• [THE EXERCISE]: Copy every one of the entries below word for word, with each line unchanged.

• [DATA SUPPLIED]:

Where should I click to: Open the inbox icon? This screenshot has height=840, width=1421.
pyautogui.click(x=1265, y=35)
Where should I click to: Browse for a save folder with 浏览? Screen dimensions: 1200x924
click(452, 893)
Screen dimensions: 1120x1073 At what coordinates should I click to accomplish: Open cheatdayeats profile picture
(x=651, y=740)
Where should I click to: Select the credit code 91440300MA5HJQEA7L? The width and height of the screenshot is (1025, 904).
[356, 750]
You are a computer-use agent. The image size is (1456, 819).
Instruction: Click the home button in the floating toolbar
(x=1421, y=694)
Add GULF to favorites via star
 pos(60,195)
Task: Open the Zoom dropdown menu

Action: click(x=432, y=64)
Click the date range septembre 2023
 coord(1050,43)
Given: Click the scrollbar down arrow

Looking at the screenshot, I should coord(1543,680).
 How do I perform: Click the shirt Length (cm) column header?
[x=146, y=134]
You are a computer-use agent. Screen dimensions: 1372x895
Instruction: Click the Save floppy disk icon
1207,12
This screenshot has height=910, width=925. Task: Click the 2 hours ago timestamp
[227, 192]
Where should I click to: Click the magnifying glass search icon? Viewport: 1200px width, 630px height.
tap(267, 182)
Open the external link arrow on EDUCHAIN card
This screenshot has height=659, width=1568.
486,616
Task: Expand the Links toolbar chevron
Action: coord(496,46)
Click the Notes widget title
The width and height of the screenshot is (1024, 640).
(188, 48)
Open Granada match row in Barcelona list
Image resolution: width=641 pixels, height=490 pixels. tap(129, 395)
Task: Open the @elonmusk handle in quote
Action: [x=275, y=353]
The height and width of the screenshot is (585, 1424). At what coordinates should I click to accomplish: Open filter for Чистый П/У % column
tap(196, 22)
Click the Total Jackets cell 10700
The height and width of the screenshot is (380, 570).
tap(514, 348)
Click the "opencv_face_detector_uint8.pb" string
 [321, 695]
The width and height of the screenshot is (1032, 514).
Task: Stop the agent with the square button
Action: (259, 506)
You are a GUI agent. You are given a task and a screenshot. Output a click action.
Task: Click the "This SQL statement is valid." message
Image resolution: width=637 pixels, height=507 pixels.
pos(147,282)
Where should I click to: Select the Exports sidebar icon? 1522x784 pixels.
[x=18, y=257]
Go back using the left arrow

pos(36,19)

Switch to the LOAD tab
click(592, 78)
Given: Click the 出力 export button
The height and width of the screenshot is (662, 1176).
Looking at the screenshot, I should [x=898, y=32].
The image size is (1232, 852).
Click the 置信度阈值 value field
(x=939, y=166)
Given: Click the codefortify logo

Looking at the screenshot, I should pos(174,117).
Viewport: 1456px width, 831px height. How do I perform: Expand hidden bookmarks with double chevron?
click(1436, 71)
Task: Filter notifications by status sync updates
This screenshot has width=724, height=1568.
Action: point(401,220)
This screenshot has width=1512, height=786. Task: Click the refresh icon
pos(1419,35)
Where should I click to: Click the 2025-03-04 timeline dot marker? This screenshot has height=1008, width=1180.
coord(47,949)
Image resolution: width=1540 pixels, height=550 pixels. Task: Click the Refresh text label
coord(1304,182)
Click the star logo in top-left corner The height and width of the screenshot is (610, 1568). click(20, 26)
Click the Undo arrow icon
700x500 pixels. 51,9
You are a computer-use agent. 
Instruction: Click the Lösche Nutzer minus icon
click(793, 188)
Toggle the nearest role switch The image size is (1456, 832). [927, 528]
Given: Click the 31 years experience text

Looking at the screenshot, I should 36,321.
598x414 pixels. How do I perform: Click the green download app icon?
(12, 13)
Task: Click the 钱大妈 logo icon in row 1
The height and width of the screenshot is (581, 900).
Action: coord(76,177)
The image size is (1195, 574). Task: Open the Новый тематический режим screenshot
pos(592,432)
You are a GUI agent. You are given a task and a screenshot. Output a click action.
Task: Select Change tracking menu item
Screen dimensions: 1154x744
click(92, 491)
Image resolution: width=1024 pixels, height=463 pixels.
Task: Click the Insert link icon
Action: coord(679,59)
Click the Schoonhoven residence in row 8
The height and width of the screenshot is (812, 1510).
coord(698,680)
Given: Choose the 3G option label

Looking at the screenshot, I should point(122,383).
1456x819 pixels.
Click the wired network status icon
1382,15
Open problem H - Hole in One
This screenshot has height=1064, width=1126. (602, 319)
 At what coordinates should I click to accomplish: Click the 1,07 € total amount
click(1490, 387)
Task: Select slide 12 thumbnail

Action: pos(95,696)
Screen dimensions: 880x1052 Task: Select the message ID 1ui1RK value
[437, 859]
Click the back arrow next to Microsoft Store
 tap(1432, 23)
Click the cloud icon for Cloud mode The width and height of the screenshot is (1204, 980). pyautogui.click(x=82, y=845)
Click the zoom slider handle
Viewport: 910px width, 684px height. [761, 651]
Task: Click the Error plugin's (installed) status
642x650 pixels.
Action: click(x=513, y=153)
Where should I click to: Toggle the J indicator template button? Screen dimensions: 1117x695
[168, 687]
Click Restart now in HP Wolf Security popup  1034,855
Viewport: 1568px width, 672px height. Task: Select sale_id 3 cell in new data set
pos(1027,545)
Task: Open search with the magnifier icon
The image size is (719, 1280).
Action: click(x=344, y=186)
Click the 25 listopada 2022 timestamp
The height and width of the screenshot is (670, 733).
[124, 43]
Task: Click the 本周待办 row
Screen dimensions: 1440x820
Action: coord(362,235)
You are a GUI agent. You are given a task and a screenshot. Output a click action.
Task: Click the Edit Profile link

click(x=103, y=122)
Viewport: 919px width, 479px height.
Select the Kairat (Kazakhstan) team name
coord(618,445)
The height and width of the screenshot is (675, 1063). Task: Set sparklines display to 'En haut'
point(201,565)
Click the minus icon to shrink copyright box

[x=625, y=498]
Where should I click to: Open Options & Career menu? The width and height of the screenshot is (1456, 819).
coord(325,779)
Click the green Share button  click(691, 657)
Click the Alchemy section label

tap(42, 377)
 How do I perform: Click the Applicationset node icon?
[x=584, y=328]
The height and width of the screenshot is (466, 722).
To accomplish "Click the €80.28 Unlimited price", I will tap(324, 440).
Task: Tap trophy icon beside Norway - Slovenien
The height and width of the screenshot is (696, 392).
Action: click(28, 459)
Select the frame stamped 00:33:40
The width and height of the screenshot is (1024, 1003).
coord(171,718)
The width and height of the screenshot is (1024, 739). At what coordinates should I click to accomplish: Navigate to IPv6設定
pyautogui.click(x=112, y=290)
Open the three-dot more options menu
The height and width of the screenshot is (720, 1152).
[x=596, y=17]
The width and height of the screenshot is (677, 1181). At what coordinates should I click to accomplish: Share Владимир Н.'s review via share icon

• [RESPONSE TO THE TASK]:
Where should I click to: Open the inbox icon? This screenshot has height=840, width=1421.
pyautogui.click(x=1265, y=35)
Where should I click to: Browse for a save folder with 浏览? Screen dimensions: 1200x924
click(452, 893)
Screen dimensions: 1120x1073 At what coordinates should I click to accomplish: Open cheatdayeats profile picture
(x=651, y=740)
Where should I click to: Select the credit code 91440300MA5HJQEA7L? The width and height of the screenshot is (1025, 904).
[356, 750]
You are a computer-use agent. The image size is (1456, 819).
Instruction: Click the home button in the floating toolbar
(x=1421, y=694)
Add GULF to favorites via star
 pos(60,195)
Task: Open the Zoom dropdown menu

Action: click(x=432, y=64)
Click the date range septembre 2023
 coord(1050,43)
Given: Click the scrollbar down arrow

Looking at the screenshot, I should coord(1543,680).
 How do I perform: Click the shirt Length (cm) column header?
[x=146, y=134]
You are a computer-use agent. Screen dimensions: 1372x895
Instruction: Click the Save floppy disk icon
1207,12
This screenshot has height=910, width=925. Task: Click the 2 hours ago timestamp
[227, 192]
Where should I click to: Click the magnifying glass search icon? Viewport: 1200px width, 630px height.
tap(267, 182)
Open the external link arrow on EDUCHAIN card
This screenshot has height=659, width=1568.
486,616
Task: Expand the Links toolbar chevron
Action: coord(496,46)
Click the Notes widget title
The width and height of the screenshot is (1024, 640).
(188, 48)
Open Granada match row in Barcelona list
Image resolution: width=641 pixels, height=490 pixels. tap(129, 395)
Task: Open the @elonmusk handle in quote
Action: [x=275, y=353]
The height and width of the screenshot is (585, 1424). At what coordinates should I click to accomplish: Open filter for Чистый П/У % column
tap(196, 22)
Click the Total Jackets cell 10700
The height and width of the screenshot is (380, 570).
tap(514, 348)
Click the "opencv_face_detector_uint8.pb" string
 [321, 695]
The width and height of the screenshot is (1032, 514).
Task: Stop the agent with the square button
Action: (259, 506)
You are a GUI agent. You are given a task and a screenshot. Output a click action.
Task: Click the "This SQL statement is valid." message
Image resolution: width=637 pixels, height=507 pixels.
pos(147,282)
Where should I click to: Select the Exports sidebar icon? 1522x784 pixels.
[x=18, y=257]
Go back using the left arrow

pos(36,19)

Switch to the LOAD tab
click(592, 78)
Given: Click the 出力 export button
The height and width of the screenshot is (662, 1176).
Looking at the screenshot, I should [x=898, y=32].
The image size is (1232, 852).
Click the 置信度阈值 value field
(x=939, y=166)
Given: Click the codefortify logo

Looking at the screenshot, I should pos(174,117).
Viewport: 1456px width, 831px height. How do I perform: Expand hidden bookmarks with double chevron?
click(1436, 71)
Task: Filter notifications by status sync updates
This screenshot has width=724, height=1568.
Action: point(401,220)
This screenshot has width=1512, height=786. Task: Click the refresh icon
pos(1419,35)
Where should I click to: Click the 2025-03-04 timeline dot marker? This screenshot has height=1008, width=1180.
coord(47,949)
Image resolution: width=1540 pixels, height=550 pixels. Task: Click the Refresh text label
coord(1304,182)
Click the star logo in top-left corner The height and width of the screenshot is (610, 1568). click(20, 26)
Click the Undo arrow icon
700x500 pixels. 51,9
You are a computer-use agent. 
Instruction: Click the Lösche Nutzer minus icon
click(793, 188)
Toggle the nearest role switch The image size is (1456, 832). [927, 528]
Given: Click the 31 years experience text

Looking at the screenshot, I should 36,321.
598x414 pixels. How do I perform: Click the green download app icon?
(12, 13)
Task: Click the 钱大妈 logo icon in row 1
The height and width of the screenshot is (581, 900).
Action: coord(76,177)
The image size is (1195, 574). Task: Open the Новый тематический режим screenshot
pos(592,432)
You are a GUI agent. You are given a task and a screenshot. Output a click action.
Task: Select Change tracking menu item
Screen dimensions: 1154x744
click(92, 491)
Image resolution: width=1024 pixels, height=463 pixels.
Task: Click the Insert link icon
Action: coord(679,59)
Click the Schoonhoven residence in row 8
The height and width of the screenshot is (812, 1510).
coord(698,680)
Given: Choose the 3G option label

Looking at the screenshot, I should point(122,383).
1456x819 pixels.
Click the wired network status icon
1382,15
Open problem H - Hole in One
This screenshot has height=1064, width=1126. (602, 319)
 At what coordinates should I click to accomplish: Click the 1,07 € total amount
click(1490, 387)
Task: Select slide 12 thumbnail

Action: pos(95,696)
Screen dimensions: 880x1052 Task: Select the message ID 1ui1RK value
[437, 859]
Click the back arrow next to Microsoft Store
 tap(1432, 23)
Click the cloud icon for Cloud mode The width and height of the screenshot is (1204, 980). pyautogui.click(x=82, y=845)
Click the zoom slider handle
Viewport: 910px width, 684px height. [761, 651]
Task: Click the Error plugin's (installed) status
642x650 pixels.
Action: click(x=513, y=153)
Where should I click to: Toggle the J indicator template button? Screen dimensions: 1117x695
[168, 687]
Click Restart now in HP Wolf Security popup  1034,855
Viewport: 1568px width, 672px height. Task: Select sale_id 3 cell in new data set
pos(1027,545)
Task: Open search with the magnifier icon
The image size is (719, 1280).
Action: click(x=344, y=186)
Click the 25 listopada 2022 timestamp
The height and width of the screenshot is (670, 733).
[124, 43]
Task: Click the 本周待办 row
Screen dimensions: 1440x820
Action: coord(362,235)
You are a GUI agent. You are given a task and a screenshot. Output a click action.
Task: Click the Edit Profile link

click(x=103, y=122)
Viewport: 919px width, 479px height.
Select the Kairat (Kazakhstan) team name
coord(618,445)
The height and width of the screenshot is (675, 1063). Task: Set sparklines display to 'En haut'
point(201,565)
Click the minus icon to shrink copyright box

[x=625, y=498]
Where should I click to: Open Options & Career menu? The width and height of the screenshot is (1456, 819).
coord(325,779)
Click the green Share button  click(691, 657)
Click the Alchemy section label

tap(42, 377)
 How do I perform: Click the Applicationset node icon?
[x=584, y=328]
The height and width of the screenshot is (466, 722).
To accomplish "Click the €80.28 Unlimited price", I will tap(324, 440).
Task: Tap trophy icon beside Norway - Slovenien
The height and width of the screenshot is (696, 392).
Action: click(28, 459)
Select the frame stamped 00:33:40
The width and height of the screenshot is (1024, 1003).
coord(171,718)
The width and height of the screenshot is (1024, 739). At what coordinates should I click to accomplish: Navigate to IPv6設定
pyautogui.click(x=112, y=290)
Open the three-dot more options menu
The height and width of the screenshot is (720, 1152).
[x=596, y=17]
The width and height of the screenshot is (677, 1181). At what coordinates should I click to accomplish: Share Владимир Н.'s review via share icon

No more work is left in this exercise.